Wednesday, April 21, 2010

Day Twenty, Poem #20 - Sweeping the Night Sky

Sweeping the Night Sky
NaPoWriMo #20 – the hero poem

When the sun set on warm asphalt driveways,
I stretched out lanky kid legs to watch the stars blink
into existence, sometimes one by one,
sometimes in a symphony of firefly lights.

This was a childhood of star dreams,
of telescopes, of constellation maps,
of listening to time whisk past my ears
in the stillness of summer night.

In dreams I climbed ladders to sit in
rickety metal chairs at the base of giant lenses,
eyes to the night sky, cold at the top of hills,
giant-geared watch-works moving below me.
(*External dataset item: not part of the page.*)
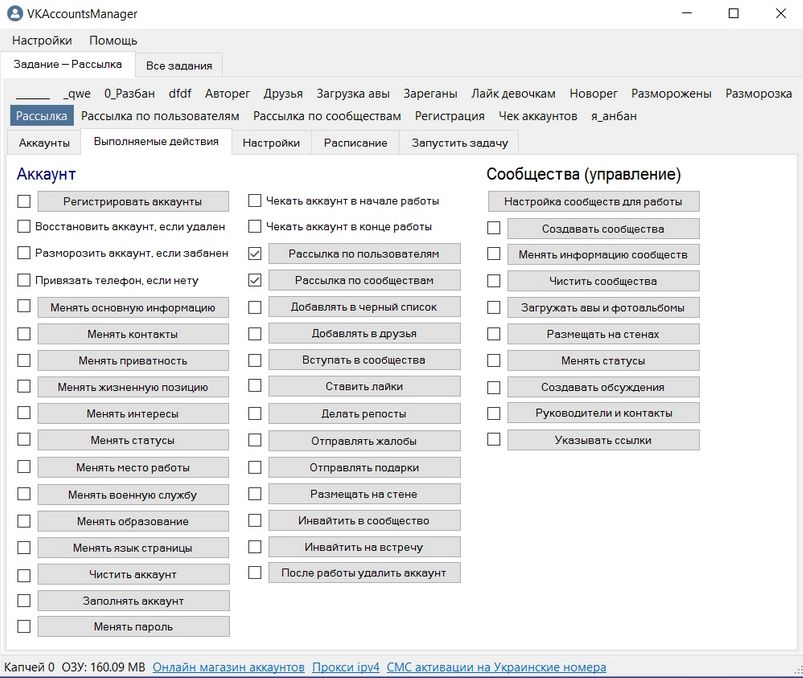Image resolution: width=803 pixels, height=678 pixels.
Task: Open the Онлайн магазин аккаунтов link
Action: 228,667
To me it made sense to watch for what was
not there, to try to intuit the unseen and
work it backwards into an existence of science.
It made me real to feel so small as to be a
bit of dust on the mirror of everything.

And so I snuck quiet into the labs of men
too busy to notice an intrusion of a quiet child,
too preoccupied with the huge to notice the miniscule,
too far-seeing to mind what was adjacent to their elbows,
and I watched the numbers and equations flow
from pens and pencils to notebooks, to scratch pads,
to painted walls. I etched their obsessions into my memory.

And when the men burrowed down into the bases
of large radio arrays, I imagined it was me instead,
straightening the records of the milky way gramophone,
putting another sliver of the moon back in the pie plate,
sweeping the night sky to make it orderly for the
next generations of those who dream.